Have you increased the timeout on the client?

We remembered we made that issue and increased the timeout there today. Funny how things go.

We also thpught about how to minimize deletions by doing smarter updating od chunks by comparing chunks and delte only changed chunks while updating. This should also eleviate the amount of deletions in the weaviate instances.

I suspect 2 things. Storage is relatively slow (ha network storage) which doesnt help. And we delete all chunks of a doument while updating which means peaks of delete and insert. We can make that less.

We also lowered the amount of deletions per cycle to something very low to see if that helps.

We’ll get there, but i think there might also be room to make this porcess beter in weaviate. Not sure if ypu give time for other processes between deletions or if it is one big transaction (or something similar). Givong time to other processes while doong cleanup by batching them and then forst do other stuff before doonng the next batch in the cycle could help. I must say i didnt look in the source to know how the process works.

Also notice that the mentioned PHP Client is using graphql for querying (and REST for deleting) while our newer clients are now shifting towards GRPC.

This will bring way more performance in different aspects.

Having ASYNC_INDEXING enabled will also help, as the client can get the response faster and doesn’t need to wait for the index part of the ingestion.

When possible, it is better to update an object than delete/insert.

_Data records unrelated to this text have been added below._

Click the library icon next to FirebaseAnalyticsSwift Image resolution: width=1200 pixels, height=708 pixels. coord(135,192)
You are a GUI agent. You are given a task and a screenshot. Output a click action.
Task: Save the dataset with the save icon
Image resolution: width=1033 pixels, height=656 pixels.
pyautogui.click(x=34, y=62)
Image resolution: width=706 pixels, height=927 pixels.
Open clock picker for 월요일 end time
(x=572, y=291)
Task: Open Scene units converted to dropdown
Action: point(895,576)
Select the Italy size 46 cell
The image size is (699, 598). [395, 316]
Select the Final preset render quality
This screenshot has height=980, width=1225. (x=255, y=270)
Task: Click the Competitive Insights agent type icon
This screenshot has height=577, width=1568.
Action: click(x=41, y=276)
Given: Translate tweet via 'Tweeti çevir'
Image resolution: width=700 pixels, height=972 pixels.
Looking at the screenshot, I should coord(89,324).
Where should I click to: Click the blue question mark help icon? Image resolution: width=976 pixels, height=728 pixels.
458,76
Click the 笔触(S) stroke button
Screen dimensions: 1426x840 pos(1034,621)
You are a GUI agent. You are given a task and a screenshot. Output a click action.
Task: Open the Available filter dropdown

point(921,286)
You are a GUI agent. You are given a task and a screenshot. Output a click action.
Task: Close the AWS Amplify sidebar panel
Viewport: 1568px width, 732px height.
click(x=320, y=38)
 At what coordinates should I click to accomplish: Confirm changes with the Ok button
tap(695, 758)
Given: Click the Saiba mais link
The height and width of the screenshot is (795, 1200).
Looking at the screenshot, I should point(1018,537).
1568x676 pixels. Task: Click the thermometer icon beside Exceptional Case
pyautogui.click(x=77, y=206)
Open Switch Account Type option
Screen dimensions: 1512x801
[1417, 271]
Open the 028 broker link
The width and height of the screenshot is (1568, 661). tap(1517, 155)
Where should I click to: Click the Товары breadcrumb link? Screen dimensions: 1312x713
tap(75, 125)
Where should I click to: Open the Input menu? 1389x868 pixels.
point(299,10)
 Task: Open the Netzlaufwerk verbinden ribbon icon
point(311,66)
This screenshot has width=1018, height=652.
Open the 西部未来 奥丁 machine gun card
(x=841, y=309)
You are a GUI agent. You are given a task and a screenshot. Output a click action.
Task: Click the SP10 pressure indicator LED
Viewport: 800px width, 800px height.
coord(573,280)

Also feel free to join our weekly Community Office Hours:

Let me know if this helps!

Thanks!

We have async enabled yeah, but the reindex might run for a while and will be crossing over with a cleanup run.

We inveatigated grpc, but the protocol is a bit of a hassle in php.

In regards to updating, ill reconsider that with my colleague, see if it is viable. Not aure if we can do that easyly

There are some env vars around TOMBSTONE cleanup:

You may tweak that value so your cleanup cycles doesn’t take over your CPU, affecting other operation.